In May, Trump withdrew the U.S. from the Iran nuclear deal ― the multilateral agreement curbing Iran’s nuclear program in return for sanctions relief that is officially called the Joint Comprehensive Plan of Action. Trump described the JCPOA as “the worst deal ever” and repeatedly claimed he could broker a “better deal.”
But the administration has made little progress toward developing a new policy, according to expert observers. Trump officials appear to have spent more time rooting for regime change than laying out a coherent strategy, have displayed a lack of understanding about key aspects of the Iranian state, and have lost the support of many allies abroad.
“There is no clear objective, there is no clear timeline. There is only hope that massive pressure will push the Iranians to the brink of economic collapse and at that stage they would agree to capitulate,” said Ali Vaez, the Iran project director at the think thank International Crisis Group.
“That’s wishful thinking,” Vaez added, “because the Iranian economy is fragile but is nowhere near collapse.”
Iran’s leaders are also likely to resist this particular path forward. “The only thing the Iranian leadership feels is more dangerous than the sanctions themselves is surrendering to them,” Vaez said.
Trump’s strategy so far seems to resemble his initial steps with North Korea: adopting an extreme position threatening chaos and war before suggesting negotiations at a later date. But Iran is not North Korea, and the country’s domestic political divisions would make it very difficult to reach a deal that required greater concessions to the U.S. than those in the JCPOA.
“The options available for Iran are worse,” said Jarrett Blanc, senior fellow at the Carnegie Endowment for International Peace and a former Obama administration official.
Indeed, Trump’s decision to walk away from the current Iran deal has aggravated a political shift in Iran that would complicate any efforts to strike a future deal ― especially one that would allow Trump to boast of bigger concessions. Iranian President Hassan Rouhani invested much of his domestic political capital in pushing through the 2015 deal, and since the U.S. exit, he has been forced to placate hardliners who opposed the agreement in the first place.
“The [Trump] administration’s policy has already strengthened the Iranian regime’s internal cohesion,” said Vaez, but not necessarily in a direction that’s good for the U.S. “Rouhani has become more hardline, he’s moved to the right, and the hardliners have opened their arms to welcome him.”
In taking the U.S. out of the Iran deal, Trump has increased the threat that Iran will restart its nuclear program while simultaneously dismantling the framework for multilateral diplomacy.
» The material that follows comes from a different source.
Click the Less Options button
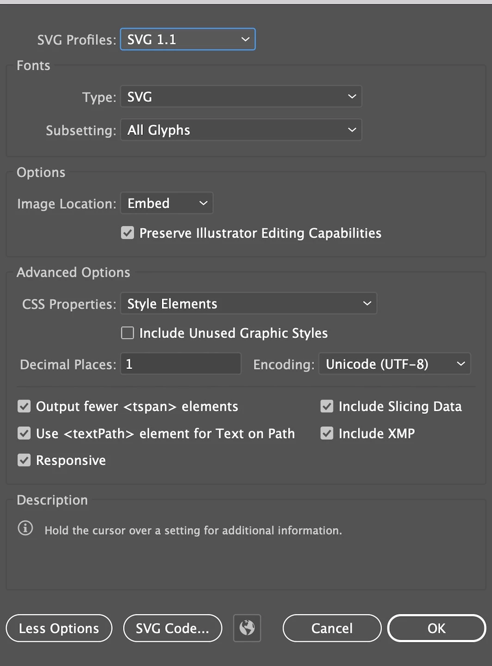The image size is (492, 666). (59, 628)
The president also drove a wedge between the U.S. and its European allies, who have vowed to hold to the deal, leaving the U.S. isolated.
“We’re just not in a position to negotiate a grand bargain with Iran. We are not a trusted negotiating partner right now,” said Blanc.
In addition, Trump appears to be betting that Russia can convince Iran to pull back its militias in Syria, where they are helping to intensify tensions along the Israeli border and prop up Syrian dictator Bashar Assad. It’s a scenario that analysts and diplomats describe as a “fantasy” that ignores the immense resources Iran has spent embedding itself in Syria while overestimating Russia’s influence.
Foreign policy hawks, including Sen. Lindsey Graham (R-S.C.) and national security adviser John Bolton, are rallying around Trump now that the prospect of action against Iran is back in the spotlight. Ari Fleischer, a former press secretary for President George W. Bush and a prominent cheerleader for the Iraq War, appeared on Fox News to call for destabilizing Tehran in hopes of triggering regime change.
“There is a war party within the Republican Party,” said Blanc. “Trump has taken away North Korea, he has taken away Russia and what they’ve got at this point is Iran.”